### Pixel coordinate grounding data
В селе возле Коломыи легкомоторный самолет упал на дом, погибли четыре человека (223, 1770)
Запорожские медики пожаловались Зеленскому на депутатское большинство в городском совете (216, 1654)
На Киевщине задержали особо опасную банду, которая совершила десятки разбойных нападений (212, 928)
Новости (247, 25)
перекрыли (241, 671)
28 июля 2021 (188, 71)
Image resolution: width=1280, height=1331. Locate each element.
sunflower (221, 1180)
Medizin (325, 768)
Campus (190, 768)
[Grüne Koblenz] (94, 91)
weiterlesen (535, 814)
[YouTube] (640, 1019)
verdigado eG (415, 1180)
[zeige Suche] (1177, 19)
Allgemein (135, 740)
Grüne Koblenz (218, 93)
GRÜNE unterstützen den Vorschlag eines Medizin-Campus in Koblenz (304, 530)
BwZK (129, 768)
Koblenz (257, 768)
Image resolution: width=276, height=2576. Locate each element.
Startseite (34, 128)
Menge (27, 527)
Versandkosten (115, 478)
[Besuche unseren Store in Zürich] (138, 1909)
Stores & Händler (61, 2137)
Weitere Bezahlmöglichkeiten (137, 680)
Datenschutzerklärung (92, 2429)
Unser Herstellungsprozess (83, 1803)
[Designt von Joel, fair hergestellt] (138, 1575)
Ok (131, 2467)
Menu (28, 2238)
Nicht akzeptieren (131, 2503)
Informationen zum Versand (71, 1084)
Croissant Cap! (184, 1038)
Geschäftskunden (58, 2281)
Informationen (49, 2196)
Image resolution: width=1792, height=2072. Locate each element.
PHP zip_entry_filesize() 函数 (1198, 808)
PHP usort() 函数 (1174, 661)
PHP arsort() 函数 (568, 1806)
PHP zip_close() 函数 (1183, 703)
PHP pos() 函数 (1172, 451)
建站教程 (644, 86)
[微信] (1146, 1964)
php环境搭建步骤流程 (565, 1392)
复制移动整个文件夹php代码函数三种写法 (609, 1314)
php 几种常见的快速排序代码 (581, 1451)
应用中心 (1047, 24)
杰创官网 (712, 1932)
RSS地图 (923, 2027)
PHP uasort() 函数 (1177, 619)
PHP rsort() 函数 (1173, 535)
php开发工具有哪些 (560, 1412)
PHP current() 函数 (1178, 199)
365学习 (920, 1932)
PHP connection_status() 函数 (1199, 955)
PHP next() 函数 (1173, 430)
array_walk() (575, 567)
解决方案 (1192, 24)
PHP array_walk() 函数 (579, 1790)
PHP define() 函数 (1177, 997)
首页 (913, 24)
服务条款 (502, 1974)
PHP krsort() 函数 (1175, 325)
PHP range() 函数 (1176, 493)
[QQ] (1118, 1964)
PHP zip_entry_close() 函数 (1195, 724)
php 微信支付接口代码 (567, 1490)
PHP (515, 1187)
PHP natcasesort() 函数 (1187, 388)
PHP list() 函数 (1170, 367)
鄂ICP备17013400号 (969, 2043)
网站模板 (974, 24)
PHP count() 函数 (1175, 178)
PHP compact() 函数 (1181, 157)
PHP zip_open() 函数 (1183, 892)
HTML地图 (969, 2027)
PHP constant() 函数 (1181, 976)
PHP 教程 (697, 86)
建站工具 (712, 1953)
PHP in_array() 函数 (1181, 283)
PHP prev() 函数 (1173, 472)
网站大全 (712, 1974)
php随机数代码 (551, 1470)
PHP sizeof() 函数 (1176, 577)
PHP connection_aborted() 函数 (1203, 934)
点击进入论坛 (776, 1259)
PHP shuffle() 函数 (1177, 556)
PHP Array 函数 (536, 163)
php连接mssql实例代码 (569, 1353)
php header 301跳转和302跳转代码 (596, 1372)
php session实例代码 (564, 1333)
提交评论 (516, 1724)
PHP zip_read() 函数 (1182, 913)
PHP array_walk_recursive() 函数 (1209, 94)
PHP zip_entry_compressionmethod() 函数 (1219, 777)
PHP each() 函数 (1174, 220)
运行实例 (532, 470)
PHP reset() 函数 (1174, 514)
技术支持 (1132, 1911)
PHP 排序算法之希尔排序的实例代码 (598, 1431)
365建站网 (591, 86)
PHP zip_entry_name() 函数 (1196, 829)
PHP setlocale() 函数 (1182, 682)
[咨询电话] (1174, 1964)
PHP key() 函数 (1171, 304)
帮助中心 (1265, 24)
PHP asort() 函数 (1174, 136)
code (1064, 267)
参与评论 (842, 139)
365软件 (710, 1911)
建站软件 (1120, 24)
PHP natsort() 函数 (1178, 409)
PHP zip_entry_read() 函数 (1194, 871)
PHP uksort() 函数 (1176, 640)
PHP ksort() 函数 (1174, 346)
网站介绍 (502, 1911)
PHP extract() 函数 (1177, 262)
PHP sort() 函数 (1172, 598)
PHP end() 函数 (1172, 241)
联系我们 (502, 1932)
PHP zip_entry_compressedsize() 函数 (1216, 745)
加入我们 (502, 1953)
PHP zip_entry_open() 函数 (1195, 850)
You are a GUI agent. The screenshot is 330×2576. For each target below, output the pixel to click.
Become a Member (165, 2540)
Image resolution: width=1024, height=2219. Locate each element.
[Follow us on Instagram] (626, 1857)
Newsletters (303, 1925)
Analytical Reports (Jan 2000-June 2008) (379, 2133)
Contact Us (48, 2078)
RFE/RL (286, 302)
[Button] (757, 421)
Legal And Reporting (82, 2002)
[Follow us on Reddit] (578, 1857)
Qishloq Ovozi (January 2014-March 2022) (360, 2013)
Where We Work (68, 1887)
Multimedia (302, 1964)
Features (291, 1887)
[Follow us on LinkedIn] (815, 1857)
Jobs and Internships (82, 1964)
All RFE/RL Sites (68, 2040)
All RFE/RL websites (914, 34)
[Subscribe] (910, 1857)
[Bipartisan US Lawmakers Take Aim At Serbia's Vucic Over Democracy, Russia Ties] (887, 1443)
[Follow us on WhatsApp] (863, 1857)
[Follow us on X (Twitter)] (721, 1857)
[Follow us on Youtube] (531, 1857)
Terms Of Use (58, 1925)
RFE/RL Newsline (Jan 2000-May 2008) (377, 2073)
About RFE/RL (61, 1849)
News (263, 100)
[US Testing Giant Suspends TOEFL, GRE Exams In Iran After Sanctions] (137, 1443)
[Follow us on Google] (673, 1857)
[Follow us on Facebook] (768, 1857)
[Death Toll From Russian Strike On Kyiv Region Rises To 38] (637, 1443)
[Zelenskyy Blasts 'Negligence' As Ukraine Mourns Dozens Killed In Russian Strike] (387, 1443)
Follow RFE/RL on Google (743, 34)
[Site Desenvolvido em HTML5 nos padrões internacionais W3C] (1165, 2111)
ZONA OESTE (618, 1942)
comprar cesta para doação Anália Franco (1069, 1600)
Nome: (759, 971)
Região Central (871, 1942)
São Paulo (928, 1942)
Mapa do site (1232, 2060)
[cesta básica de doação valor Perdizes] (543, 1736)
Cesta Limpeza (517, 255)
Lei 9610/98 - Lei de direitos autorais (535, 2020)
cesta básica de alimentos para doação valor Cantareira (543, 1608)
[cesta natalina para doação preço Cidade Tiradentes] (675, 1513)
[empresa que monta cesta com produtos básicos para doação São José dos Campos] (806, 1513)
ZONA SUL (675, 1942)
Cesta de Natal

### Exercise requirements
All entries above must be reproduced without a single change.

### Answer area
В селе возле Коломыи легкомоторный самолет упал на дом, погибли четыре человека (223, 1770)
Запорожские медики пожаловались Зеленскому на депутатское большинство в городском совете (216, 1654)
На Киевщине задержали особо опасную банду, которая совершила десятки разбойных нападений (212, 928)
Новости (247, 25)
перекрыли (241, 671)
28 июля 2021 (188, 71)
Image resolution: width=1280, height=1331. Locate each element.
sunflower (221, 1180)
Medizin (325, 768)
Campus (190, 768)
[Grüne Koblenz] (94, 91)
weiterlesen (535, 814)
[YouTube] (640, 1019)
verdigado eG (415, 1180)
[zeige Suche] (1177, 19)
Allgemein (135, 740)
Grüne Koblenz (218, 93)
GRÜNE unterstützen den Vorschlag eines Medizin-Campus in Koblenz (304, 530)
BwZK (129, 768)
Koblenz (257, 768)
Image resolution: width=276, height=2576. Locate each element.
Startseite (34, 128)
Menge (27, 527)
Versandkosten (115, 478)
[Besuche unseren Store in Zürich] (138, 1909)
Stores & Händler (61, 2137)
Weitere Bezahlmöglichkeiten (137, 680)
Datenschutzerklärung (92, 2429)
Unser Herstellungsprozess (83, 1803)
[Designt von Joel, fair hergestellt] (138, 1575)
Ok (131, 2467)
Menu (28, 2238)
Nicht akzeptieren (131, 2503)
Informationen zum Versand (71, 1084)
Croissant Cap! (184, 1038)
Geschäftskunden (58, 2281)
Informationen (49, 2196)
Image resolution: width=1792, height=2072. Locate each element.
PHP zip_entry_filesize() 函数 (1198, 808)
PHP usort() 函数 (1174, 661)
PHP arsort() 函数 (568, 1806)
PHP zip_close() 函数 (1183, 703)
PHP pos() 函数 (1172, 451)
建站教程 (644, 86)
[微信] (1146, 1964)
php环境搭建步骤流程 (565, 1392)
复制移动整个文件夹php代码函数三种写法 (609, 1314)
php 几种常见的快速排序代码 (581, 1451)
应用中心 (1047, 24)
杰创官网 (712, 1932)
RSS地图 (923, 2027)
PHP uasort() 函数 (1177, 619)
PHP rsort() 函数 (1173, 535)
php开发工具有哪些 (560, 1412)
PHP current() 函数 (1178, 199)
365学习 (920, 1932)
PHP connection_status() 函数 (1199, 955)
PHP next() 函数 (1173, 430)
array_walk() (575, 567)
解决方案 (1192, 24)
PHP array_walk() 函数 (579, 1790)
PHP define() 函数 (1177, 997)
首页 (913, 24)
服务条款 (502, 1974)
PHP krsort() 函数 (1175, 325)
PHP range() 函数 (1176, 493)
[QQ] (1118, 1964)
PHP zip_entry_close() 函数 (1195, 724)
php 微信支付接口代码 (567, 1490)
PHP (515, 1187)
PHP natcasesort() 函数 (1187, 388)
PHP list() 函数 (1170, 367)
鄂ICP备17013400号 (969, 2043)
网站模板 (974, 24)
PHP count() 函数 (1175, 178)
PHP compact() 函数 (1181, 157)
PHP zip_open() 函数 (1183, 892)
HTML地图 (969, 2027)
PHP constant() 函数 (1181, 976)
PHP 教程 (697, 86)
建站工具 (712, 1953)
PHP in_array() 函数 (1181, 283)
PHP prev() 函数 (1173, 472)
网站大全 (712, 1974)
php随机数代码 (551, 1470)
PHP sizeof() 函数 (1176, 577)
PHP connection_aborted() 函数 (1203, 934)
点击进入论坛 (776, 1259)
PHP shuffle() 函数 (1177, 556)
PHP Array 函数 (536, 163)
php连接mssql实例代码 (569, 1353)
php header 301跳转和302跳转代码 (596, 1372)
php session实例代码 (564, 1333)
提交评论 (516, 1724)
PHP zip_read() 函数 (1182, 913)
PHP array_walk_recursive() 函数 (1209, 94)
PHP zip_entry_compressionmethod() 函数 (1219, 777)
PHP each() 函数 (1174, 220)
运行实例 (532, 470)
PHP reset() 函数 (1174, 514)
技术支持 (1132, 1911)
PHP 排序算法之希尔排序的实例代码 (598, 1431)
365建站网 (591, 86)
PHP zip_entry_name() 函数 (1196, 829)
PHP setlocale() 函数 (1182, 682)
[咨询电话] (1174, 1964)
PHP key() 函数 (1171, 304)
帮助中心 (1265, 24)
PHP asort() 函数 (1174, 136)
code (1064, 267)
参与评论 (842, 139)
365软件 (710, 1911)
建站软件 (1120, 24)
PHP natsort() 函数 (1178, 409)
PHP zip_entry_read() 函数 (1194, 871)
PHP uksort() 函数 (1176, 640)
PHP ksort() 函数 (1174, 346)
网站介绍 (502, 1911)
PHP extract() 函数 (1177, 262)
PHP sort() 函数 (1172, 598)
PHP end() 函数 (1172, 241)
联系我们 (502, 1932)
PHP zip_entry_compressedsize() 函数 (1216, 745)
加入我们 (502, 1953)
PHP zip_entry_open() 函数 (1195, 850)
You are a GUI agent. The screenshot is 330×2576. For each target below, output the pixel to click.
Become a Member (165, 2540)
Image resolution: width=1024, height=2219. Locate each element.
[Follow us on Instagram] (626, 1857)
Newsletters (303, 1925)
Analytical Reports (Jan 2000-June 2008) (379, 2133)
Contact Us (48, 2078)
RFE/RL (286, 302)
[Button] (757, 421)
Legal And Reporting (82, 2002)
[Follow us on Reddit] (578, 1857)
Qishloq Ovozi (January 2014-March 2022) (360, 2013)
Where We Work (68, 1887)
Multimedia (302, 1964)
Features (291, 1887)
[Follow us on LinkedIn] (815, 1857)
Jobs and Internships (82, 1964)
All RFE/RL Sites (68, 2040)
All RFE/RL websites (914, 34)
[Subscribe] (910, 1857)
[Bipartisan US Lawmakers Take Aim At Serbia's Vucic Over Democracy, Russia Ties] (887, 1443)
[Follow us on WhatsApp] (863, 1857)
[Follow us on X (Twitter)] (721, 1857)
[Follow us on Youtube] (531, 1857)
Terms Of Use (58, 1925)
RFE/RL Newsline (Jan 2000-May 2008) (377, 2073)
About RFE/RL (61, 1849)
News (263, 100)
[US Testing Giant Suspends TOEFL, GRE Exams In Iran After Sanctions] (137, 1443)
[Follow us on Google] (673, 1857)
[Follow us on Facebook] (768, 1857)
[Death Toll From Russian Strike On Kyiv Region Rises To 38] (637, 1443)
[Zelenskyy Blasts 'Negligence' As Ukraine Mourns Dozens Killed In Russian Strike] (387, 1443)
Follow RFE/RL on Google (743, 34)
[Site Desenvolvido em HTML5 nos padrões internacionais W3C] (1165, 2111)
ZONA OESTE (618, 1942)
comprar cesta para doação Anália Franco (1069, 1600)
Nome: (759, 971)
Região Central (871, 1942)
São Paulo (928, 1942)
Mapa do site (1232, 2060)
[cesta básica de doação valor Perdizes] (543, 1736)
Cesta Limpeza (517, 255)
Lei 9610/98 - Lei de direitos autorais (535, 2020)
cesta básica de alimentos para doação valor Cantareira (543, 1608)
[cesta natalina para doação preço Cidade Tiradentes] (675, 1513)
[empresa que monta cesta com produtos básicos para doação São José dos Campos] (806, 1513)
ZONA SUL (675, 1942)
Cesta de Natal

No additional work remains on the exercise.